Records excerpted from a collection
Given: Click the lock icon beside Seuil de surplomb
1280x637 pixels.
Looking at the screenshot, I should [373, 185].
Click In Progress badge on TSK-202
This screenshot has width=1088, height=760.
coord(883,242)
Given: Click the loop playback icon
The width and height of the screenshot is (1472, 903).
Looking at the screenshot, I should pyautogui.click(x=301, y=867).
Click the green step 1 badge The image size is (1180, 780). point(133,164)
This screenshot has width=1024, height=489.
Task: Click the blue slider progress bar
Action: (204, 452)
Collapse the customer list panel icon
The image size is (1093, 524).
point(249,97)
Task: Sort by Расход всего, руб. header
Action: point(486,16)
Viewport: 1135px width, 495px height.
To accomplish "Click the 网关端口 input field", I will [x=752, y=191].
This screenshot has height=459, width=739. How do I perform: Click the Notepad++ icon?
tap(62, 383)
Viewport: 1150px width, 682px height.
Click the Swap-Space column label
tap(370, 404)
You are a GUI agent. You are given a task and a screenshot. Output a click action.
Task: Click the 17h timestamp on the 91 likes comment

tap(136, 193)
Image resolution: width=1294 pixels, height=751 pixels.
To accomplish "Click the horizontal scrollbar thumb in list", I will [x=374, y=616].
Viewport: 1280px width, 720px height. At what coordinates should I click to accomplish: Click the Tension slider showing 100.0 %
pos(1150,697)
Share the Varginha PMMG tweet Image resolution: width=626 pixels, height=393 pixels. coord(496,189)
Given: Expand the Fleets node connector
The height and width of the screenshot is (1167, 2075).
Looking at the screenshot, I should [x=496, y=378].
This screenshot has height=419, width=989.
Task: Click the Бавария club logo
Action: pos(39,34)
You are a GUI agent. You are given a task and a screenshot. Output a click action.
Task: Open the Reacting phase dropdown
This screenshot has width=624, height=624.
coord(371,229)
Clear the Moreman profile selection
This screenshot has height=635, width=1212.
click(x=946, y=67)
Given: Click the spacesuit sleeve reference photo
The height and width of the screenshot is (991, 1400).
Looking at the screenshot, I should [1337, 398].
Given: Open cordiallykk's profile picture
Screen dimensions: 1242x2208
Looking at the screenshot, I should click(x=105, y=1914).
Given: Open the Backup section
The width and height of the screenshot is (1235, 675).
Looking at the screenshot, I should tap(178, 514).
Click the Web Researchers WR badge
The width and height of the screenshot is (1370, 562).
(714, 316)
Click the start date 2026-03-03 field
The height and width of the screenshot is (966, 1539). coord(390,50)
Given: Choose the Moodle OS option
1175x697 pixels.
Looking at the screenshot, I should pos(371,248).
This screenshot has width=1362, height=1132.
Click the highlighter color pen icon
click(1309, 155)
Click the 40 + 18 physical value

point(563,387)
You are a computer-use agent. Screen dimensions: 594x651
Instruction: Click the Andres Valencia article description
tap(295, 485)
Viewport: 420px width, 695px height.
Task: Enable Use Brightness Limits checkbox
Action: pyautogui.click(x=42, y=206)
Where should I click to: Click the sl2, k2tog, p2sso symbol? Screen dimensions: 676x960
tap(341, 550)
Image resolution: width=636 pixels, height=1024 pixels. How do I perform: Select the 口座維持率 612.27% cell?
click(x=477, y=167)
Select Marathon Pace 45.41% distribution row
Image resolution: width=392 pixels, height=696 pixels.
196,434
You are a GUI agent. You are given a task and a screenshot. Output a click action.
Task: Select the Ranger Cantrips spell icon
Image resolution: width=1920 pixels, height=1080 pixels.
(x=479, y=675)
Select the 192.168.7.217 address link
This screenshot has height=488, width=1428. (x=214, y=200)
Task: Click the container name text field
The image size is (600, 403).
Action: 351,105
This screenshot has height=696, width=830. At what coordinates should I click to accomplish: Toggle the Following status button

**Exercise:**
A verbatim output of all the data above is needed.

**Written solution:**
Given: Click the lock icon beside Seuil de surplomb
1280x637 pixels.
Looking at the screenshot, I should [373, 185].
Click In Progress badge on TSK-202
This screenshot has width=1088, height=760.
coord(883,242)
Given: Click the loop playback icon
The width and height of the screenshot is (1472, 903).
Looking at the screenshot, I should pyautogui.click(x=301, y=867).
Click the green step 1 badge The image size is (1180, 780). point(133,164)
This screenshot has width=1024, height=489.
Task: Click the blue slider progress bar
Action: (204, 452)
Collapse the customer list panel icon
The image size is (1093, 524).
point(249,97)
Task: Sort by Расход всего, руб. header
Action: point(486,16)
Viewport: 1135px width, 495px height.
To accomplish "Click the 网关端口 input field", I will [x=752, y=191].
This screenshot has height=459, width=739. How do I perform: Click the Notepad++ icon?
tap(62, 383)
Viewport: 1150px width, 682px height.
Click the Swap-Space column label
tap(370, 404)
You are a GUI agent. You are given a task and a screenshot. Output a click action.
Task: Click the 17h timestamp on the 91 likes comment

tap(136, 193)
Image resolution: width=1294 pixels, height=751 pixels.
To accomplish "Click the horizontal scrollbar thumb in list", I will [x=374, y=616].
Viewport: 1280px width, 720px height. At what coordinates should I click to accomplish: Click the Tension slider showing 100.0 %
pos(1150,697)
Share the Varginha PMMG tweet Image resolution: width=626 pixels, height=393 pixels. coord(496,189)
Given: Expand the Fleets node connector
The height and width of the screenshot is (1167, 2075).
Looking at the screenshot, I should [x=496, y=378].
This screenshot has height=419, width=989.
Task: Click the Бавария club logo
Action: pos(39,34)
You are a GUI agent. You are given a task and a screenshot. Output a click action.
Task: Open the Reacting phase dropdown
This screenshot has width=624, height=624.
coord(371,229)
Clear the Moreman profile selection
This screenshot has height=635, width=1212.
click(x=946, y=67)
Given: Click the spacesuit sleeve reference photo
The height and width of the screenshot is (991, 1400).
Looking at the screenshot, I should [1337, 398].
Given: Open cordiallykk's profile picture
Screen dimensions: 1242x2208
Looking at the screenshot, I should click(x=105, y=1914).
Given: Open the Backup section
The width and height of the screenshot is (1235, 675).
Looking at the screenshot, I should tap(178, 514).
Click the Web Researchers WR badge
The width and height of the screenshot is (1370, 562).
(714, 316)
Click the start date 2026-03-03 field
The height and width of the screenshot is (966, 1539). coord(390,50)
Given: Choose the Moodle OS option
1175x697 pixels.
Looking at the screenshot, I should pos(371,248).
This screenshot has width=1362, height=1132.
Click the highlighter color pen icon
click(1309, 155)
Click the 40 + 18 physical value

point(563,387)
You are a computer-use agent. Screen dimensions: 594x651
Instruction: Click the Andres Valencia article description
tap(295, 485)
Viewport: 420px width, 695px height.
Task: Enable Use Brightness Limits checkbox
Action: pyautogui.click(x=42, y=206)
Where should I click to: Click the sl2, k2tog, p2sso symbol? Screen dimensions: 676x960
tap(341, 550)
Image resolution: width=636 pixels, height=1024 pixels. How do I perform: Select the 口座維持率 612.27% cell?
click(x=477, y=167)
Select Marathon Pace 45.41% distribution row
Image resolution: width=392 pixels, height=696 pixels.
196,434
You are a GUI agent. You are given a task and a screenshot. Output a click action.
Task: Select the Ranger Cantrips spell icon
Image resolution: width=1920 pixels, height=1080 pixels.
(x=479, y=675)
Select the 192.168.7.217 address link
This screenshot has height=488, width=1428. (x=214, y=200)
Task: Click the container name text field
The image size is (600, 403).
Action: 351,105
This screenshot has height=696, width=830. At what coordinates should I click to accomplish: Toggle the Following status button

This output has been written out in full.